Some Internet service providers, also known as ISPs, have invested heavily to build up the “backbone” of their network the computers, switchers and related equipment that connect an ISP to customers and to the Internet. At the same time, Gami said, the companies have tried to market themselves directly to customers.

That can work if you’re an America On Line Inc. that can spend millions or billions annually to both gobble up market share and personally maintain a wide network. But for nearly everyone else, focusing on one end of the equation or the other is emerging as the norm.

EarthLink’s secret is that it learned that lesson earlier than most, Gami and others say.

From its start in 1994, EarthLink’s strategy has been based on the notion that the Internet is made up of three layers: the actual cables and wires owned by telephone companies on which data is transmitted, network companies that route and deliver packets of data across the wires, and application companies like EarthLink that provide the communications software customers use to access the Internet.

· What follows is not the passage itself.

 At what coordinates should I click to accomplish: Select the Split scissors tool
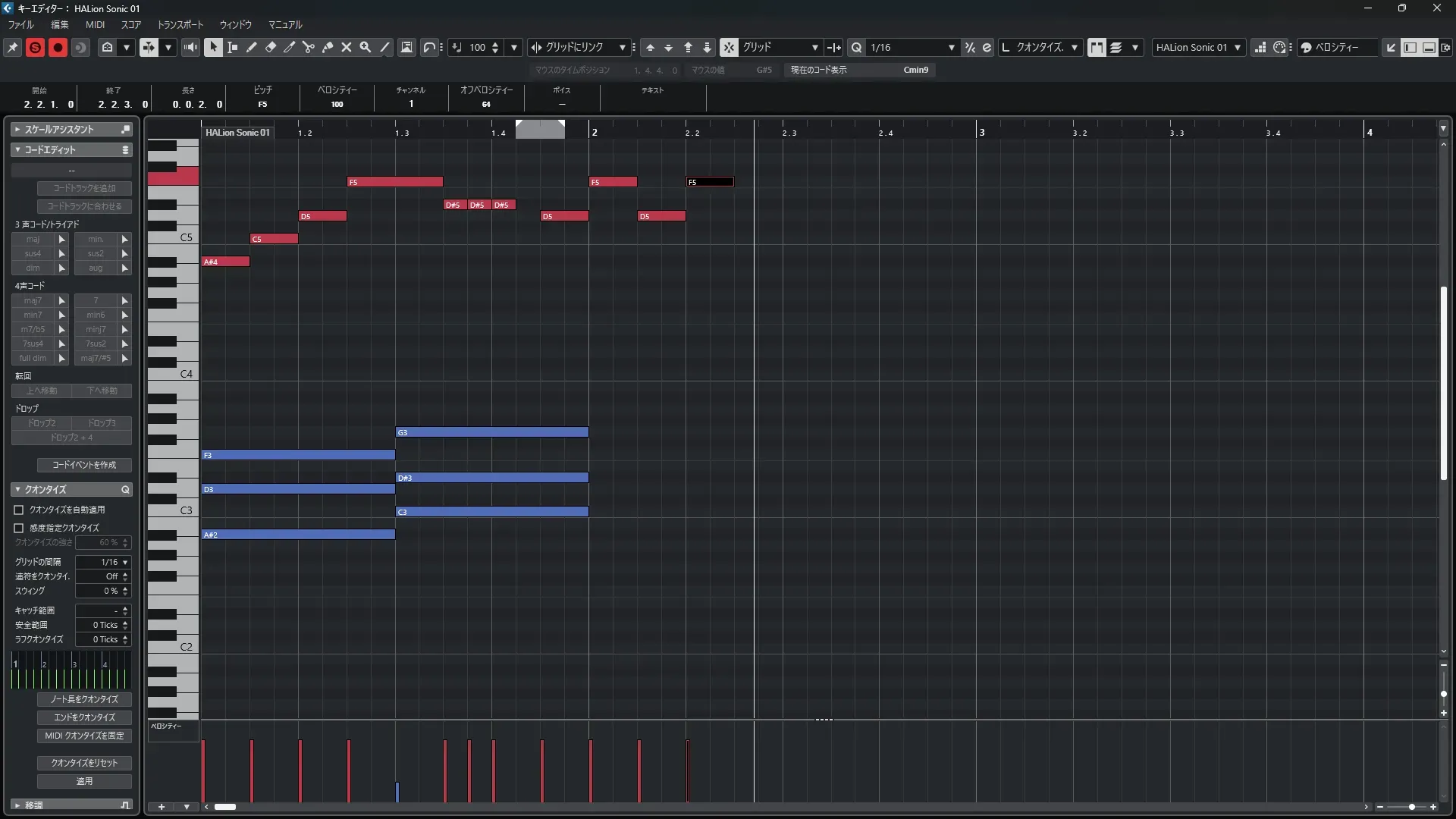pyautogui.click(x=308, y=47)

For the first two layers, EarthLink buys access from other providers, namely UUNet Technologies Inc. and PSINet Inc. They provide the majority of EarthLink’s 690 so-called “points of presence,” or places around the continent where users can connect to the Internet with a local telephone call.

Such contracting saves EarthLink the expense of reinventing the wheel, said analyst David Takata of Gruntal & Co., and protects it from costly changes in hardware technology.

It also frees up resources for EarthLink to market its Total Access software, and to provide customer support to its 325,000-strong customer base. (Total Access walks newcomers through the process of connecting to the Internet and establishes for them an EarthLink account.)

Indeed, the company has been on a marketing frenzy for the last two years, co-branding itself with everything from ESPN to the Wall Street Journal to United Airlines.

When Warner Bros. released its “Batman & Robin” movie last month, EarthLink software was bundled on thousands of promotional CD-ROMs distributed as part of the film’s marketing. Deals with Snap! Online Inc. and the Playstation division of Sony Computer Entertainment America Inc. will similarly see tens of millions of CD-ROMs distributed with EarthLink’s program onboard.

“EarthLink’s really exceptional in its marketing,” analyst Takata said.

Betty said the company has more than 500 deals with 200 different partners. With millions of CD-ROMs expected to be in circulation by year’s end, it will take only a small percentage to result in actual subscriptions for EarthLink to break the crucial 500,000-mark, Betty said.

At 500,000 subscribers, Betty and founder Dayton reckon, the company will start operating in the black.

And that’s when the stock market will likely sit up and take notice, Betty said. For while the company’s subscriber base has grown steadily over the years, and revenue has climbed ever higher, EarthLink’s bottom line has remained, throughout its history, in the red.

In the first quarter of 1997, EarthLink saw $15.7 million in revenues, a 360 percent jump from the same quarter a year before. Its net losses, however, were equally impressive, climbing from $4.9 million in the first quarter of 1996 to $8.4 million for the like period in 1997.

Breaking the 500,000 mark, which Betty expects to occur within the next nine months, will not only make the company cash flow-positive, but will make it a target for eventual takeover, believes investor Robert London.

London, a Santa Barbara-based investment banker, owns roughly 4 percent of EarthLink’s shares and said he expects that within a few years a Baby Bell or similarly sized company will attempt to purchase EarthLink.

“They (EarthLink) are doing well,” London said. “All they need is to reach a critical mass, maybe a million members. Then someone who wants access to the Internet market will come along (and buy them). They’re going to be big winners.”